Dr. William Schurter: A Green Thumb for Cultivating the Future

By Carla Maldonado

Dr. William Schurter

According to Dr. William Schurter, there are only two rules when it comes to orchids: The first rule is to always buy more orchids, and the second rule is if you don’t have room for more orchids, then make more room! And that’s exactly what the Schuters have done. Originally the orchids lived in the couple’s sunroom. Now the couple has more than 500 plants and two full-size “his” and “hers” greenhouses.

Schurter is nothing if not a nurturer. By day, he’s a math professor who encourages his students not only to learn, but to learn not to fear math. By evening, he’s a horticulturist devoted to his orchids that he also encourages to multiply and divide.

Schurter didn’t always teach math or grow orchids. His first career was that of an Army officer, who, with an engineering background, was focused on logistics operations and the research and development of missile systems. He retired a lieutenant colonel after 27 years of service, but not before he discovered what he wanted to do during his “second life” - he wanted to teach.

Schurters' orchids

Some of the Shurters' orchids require daily watering.

His attraction to teaching began while he was stationed in Germany where he taught evening math classes at Schiller International University in Heidelberg. He enjoyed it so much that when he retired in 1992 to San Antonio, he continued to teach math as a part-time instructor at several local colleges and universities. After he joined the adjunct faculty at UIW in 1995, he began taking graduate courses. Within a few years, he was teaching at UIW full time, and in 2001 he earned the distinction of being one of the first two students to receive a doctorate degree from the university. It was a Ph.D. in education with a concentration in mathematics education.

* **HOW TO COMPLETE THIS TASK**:
Answer these questions from the profile of Dr. William Schurter:
1. How many years did Schurter serve in the Army before retiring?
2. At which university did he teach evening math classes while stationed in Germany?
3. In what year did he receive his doctorate from UIW?

* **RECORDS**:

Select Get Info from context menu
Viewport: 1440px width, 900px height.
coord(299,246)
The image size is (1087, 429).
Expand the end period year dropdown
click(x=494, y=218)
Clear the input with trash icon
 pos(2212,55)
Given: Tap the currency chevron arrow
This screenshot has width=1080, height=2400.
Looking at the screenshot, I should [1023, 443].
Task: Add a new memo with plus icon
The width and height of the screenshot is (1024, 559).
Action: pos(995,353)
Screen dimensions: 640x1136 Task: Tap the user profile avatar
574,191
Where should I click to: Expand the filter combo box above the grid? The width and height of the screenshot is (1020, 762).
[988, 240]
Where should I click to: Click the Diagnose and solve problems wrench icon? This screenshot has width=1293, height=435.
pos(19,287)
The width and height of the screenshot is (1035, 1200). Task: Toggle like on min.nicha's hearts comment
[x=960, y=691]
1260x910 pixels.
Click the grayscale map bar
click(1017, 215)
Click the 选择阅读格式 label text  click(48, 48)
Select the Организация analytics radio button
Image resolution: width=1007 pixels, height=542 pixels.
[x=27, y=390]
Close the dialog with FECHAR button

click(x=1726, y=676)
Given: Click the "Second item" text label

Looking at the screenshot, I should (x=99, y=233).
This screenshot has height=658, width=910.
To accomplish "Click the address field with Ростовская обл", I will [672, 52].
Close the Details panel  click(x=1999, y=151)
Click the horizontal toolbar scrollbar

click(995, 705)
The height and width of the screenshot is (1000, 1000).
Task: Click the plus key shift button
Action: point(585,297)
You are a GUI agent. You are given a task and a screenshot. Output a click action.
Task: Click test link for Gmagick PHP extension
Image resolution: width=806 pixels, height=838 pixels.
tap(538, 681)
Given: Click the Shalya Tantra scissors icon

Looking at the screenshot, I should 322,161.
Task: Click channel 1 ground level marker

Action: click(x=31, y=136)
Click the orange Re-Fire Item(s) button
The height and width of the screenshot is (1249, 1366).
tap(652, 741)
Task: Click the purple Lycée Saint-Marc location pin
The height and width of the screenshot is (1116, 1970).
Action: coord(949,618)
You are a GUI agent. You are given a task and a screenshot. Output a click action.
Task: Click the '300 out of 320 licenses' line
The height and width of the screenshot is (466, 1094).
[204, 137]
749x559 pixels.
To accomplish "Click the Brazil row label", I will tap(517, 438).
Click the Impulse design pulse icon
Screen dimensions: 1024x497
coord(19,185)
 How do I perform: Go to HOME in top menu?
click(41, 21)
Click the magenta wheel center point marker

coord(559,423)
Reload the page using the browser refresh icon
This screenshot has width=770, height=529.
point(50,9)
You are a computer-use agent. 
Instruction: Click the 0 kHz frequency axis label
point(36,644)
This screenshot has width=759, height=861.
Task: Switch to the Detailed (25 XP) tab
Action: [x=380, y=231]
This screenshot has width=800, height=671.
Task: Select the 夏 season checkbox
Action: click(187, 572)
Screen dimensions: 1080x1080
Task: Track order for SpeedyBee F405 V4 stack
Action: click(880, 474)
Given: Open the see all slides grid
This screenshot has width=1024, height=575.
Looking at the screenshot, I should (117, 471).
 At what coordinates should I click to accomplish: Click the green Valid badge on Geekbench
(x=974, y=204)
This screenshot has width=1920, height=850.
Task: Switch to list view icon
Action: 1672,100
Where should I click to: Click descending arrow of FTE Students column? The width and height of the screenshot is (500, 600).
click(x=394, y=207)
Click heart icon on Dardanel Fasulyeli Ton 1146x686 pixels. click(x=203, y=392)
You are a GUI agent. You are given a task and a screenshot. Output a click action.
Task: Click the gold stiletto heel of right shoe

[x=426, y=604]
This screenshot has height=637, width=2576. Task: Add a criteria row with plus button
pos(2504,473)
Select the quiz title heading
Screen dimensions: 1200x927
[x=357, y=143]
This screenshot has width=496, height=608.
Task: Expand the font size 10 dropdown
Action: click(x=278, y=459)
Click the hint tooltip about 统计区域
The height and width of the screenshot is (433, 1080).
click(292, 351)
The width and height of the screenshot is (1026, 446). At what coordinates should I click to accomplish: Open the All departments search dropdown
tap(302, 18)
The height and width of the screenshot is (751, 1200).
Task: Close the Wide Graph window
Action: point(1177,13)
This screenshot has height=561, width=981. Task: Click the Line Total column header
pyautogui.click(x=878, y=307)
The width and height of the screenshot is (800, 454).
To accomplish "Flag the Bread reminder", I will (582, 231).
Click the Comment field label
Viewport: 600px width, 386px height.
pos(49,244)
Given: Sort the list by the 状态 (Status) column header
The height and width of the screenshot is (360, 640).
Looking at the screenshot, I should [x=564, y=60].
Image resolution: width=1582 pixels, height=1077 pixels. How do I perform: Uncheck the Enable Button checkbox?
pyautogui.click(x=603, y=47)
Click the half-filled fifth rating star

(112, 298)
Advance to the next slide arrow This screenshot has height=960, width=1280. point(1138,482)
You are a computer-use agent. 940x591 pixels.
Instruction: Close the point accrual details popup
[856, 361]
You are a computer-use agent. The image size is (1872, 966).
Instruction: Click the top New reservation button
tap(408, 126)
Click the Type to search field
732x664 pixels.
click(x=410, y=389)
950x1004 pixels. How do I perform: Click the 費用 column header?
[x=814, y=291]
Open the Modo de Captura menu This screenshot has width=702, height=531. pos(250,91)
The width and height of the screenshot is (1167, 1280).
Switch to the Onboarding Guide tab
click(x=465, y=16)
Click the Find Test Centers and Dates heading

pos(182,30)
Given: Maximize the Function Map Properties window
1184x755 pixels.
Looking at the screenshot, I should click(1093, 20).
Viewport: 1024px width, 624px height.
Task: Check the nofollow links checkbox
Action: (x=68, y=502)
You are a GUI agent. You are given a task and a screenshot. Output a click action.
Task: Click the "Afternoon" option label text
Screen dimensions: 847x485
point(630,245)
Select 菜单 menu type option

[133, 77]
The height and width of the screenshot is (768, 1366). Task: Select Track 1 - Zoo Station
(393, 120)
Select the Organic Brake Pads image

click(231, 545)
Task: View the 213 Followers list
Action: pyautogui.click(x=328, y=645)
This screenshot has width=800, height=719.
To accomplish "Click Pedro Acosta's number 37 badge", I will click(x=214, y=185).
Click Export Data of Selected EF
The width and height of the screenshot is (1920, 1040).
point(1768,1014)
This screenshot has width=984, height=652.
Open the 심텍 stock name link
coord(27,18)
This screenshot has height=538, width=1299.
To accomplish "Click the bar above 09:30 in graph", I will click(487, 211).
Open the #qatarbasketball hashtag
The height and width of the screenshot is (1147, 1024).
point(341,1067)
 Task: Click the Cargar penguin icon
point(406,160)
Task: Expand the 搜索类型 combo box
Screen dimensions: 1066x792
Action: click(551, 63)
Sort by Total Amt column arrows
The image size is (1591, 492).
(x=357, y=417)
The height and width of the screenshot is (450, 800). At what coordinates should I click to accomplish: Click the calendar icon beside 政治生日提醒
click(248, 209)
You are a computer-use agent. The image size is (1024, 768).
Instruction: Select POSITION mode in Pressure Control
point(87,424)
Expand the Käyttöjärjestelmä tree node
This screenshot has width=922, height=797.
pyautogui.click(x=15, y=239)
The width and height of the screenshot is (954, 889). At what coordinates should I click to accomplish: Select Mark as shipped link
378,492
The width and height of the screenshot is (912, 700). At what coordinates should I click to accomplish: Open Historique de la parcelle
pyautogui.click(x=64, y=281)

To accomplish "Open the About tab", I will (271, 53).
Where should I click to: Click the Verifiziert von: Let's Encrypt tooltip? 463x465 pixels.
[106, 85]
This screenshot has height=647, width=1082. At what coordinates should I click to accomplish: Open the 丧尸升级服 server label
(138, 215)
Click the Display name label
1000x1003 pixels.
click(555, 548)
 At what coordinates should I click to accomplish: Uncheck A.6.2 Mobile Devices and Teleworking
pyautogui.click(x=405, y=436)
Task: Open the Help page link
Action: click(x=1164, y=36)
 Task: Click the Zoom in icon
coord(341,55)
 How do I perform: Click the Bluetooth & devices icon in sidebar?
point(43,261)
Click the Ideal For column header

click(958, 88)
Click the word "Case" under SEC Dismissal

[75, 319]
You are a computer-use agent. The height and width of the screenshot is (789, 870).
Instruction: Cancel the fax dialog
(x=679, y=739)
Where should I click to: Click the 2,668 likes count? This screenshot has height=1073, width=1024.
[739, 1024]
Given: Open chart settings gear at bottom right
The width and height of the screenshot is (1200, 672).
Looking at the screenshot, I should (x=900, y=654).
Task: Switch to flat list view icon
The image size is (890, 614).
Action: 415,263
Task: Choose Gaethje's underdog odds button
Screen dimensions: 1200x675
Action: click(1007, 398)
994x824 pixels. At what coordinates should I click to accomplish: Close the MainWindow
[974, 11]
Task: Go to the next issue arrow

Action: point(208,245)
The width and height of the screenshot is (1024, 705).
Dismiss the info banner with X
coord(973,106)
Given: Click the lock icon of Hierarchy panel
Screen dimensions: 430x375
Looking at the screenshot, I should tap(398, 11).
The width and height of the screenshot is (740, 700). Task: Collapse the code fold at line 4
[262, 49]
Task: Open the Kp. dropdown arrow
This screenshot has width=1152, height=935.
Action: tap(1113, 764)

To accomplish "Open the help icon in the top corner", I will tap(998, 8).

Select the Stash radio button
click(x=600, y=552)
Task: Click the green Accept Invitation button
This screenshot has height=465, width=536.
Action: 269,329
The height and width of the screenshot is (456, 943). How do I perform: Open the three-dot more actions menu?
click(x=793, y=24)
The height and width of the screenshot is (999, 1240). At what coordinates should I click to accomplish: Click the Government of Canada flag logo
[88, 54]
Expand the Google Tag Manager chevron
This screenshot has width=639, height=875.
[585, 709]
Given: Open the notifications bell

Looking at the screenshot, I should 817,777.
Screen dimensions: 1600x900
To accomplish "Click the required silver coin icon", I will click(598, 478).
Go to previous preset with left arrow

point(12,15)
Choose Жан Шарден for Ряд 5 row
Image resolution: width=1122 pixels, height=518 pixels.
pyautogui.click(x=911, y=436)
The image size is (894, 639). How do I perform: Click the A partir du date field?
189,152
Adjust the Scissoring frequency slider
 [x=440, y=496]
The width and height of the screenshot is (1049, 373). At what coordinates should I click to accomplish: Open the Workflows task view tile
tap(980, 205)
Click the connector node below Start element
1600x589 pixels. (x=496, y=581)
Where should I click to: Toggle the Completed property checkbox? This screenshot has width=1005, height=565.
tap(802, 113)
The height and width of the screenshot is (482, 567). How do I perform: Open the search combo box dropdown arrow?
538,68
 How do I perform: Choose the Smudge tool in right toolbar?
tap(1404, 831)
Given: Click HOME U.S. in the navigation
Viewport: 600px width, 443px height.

* **EXERCISE RESULT**:
1. 27 years
2. Schiller International University in Heidelberg
3. 2001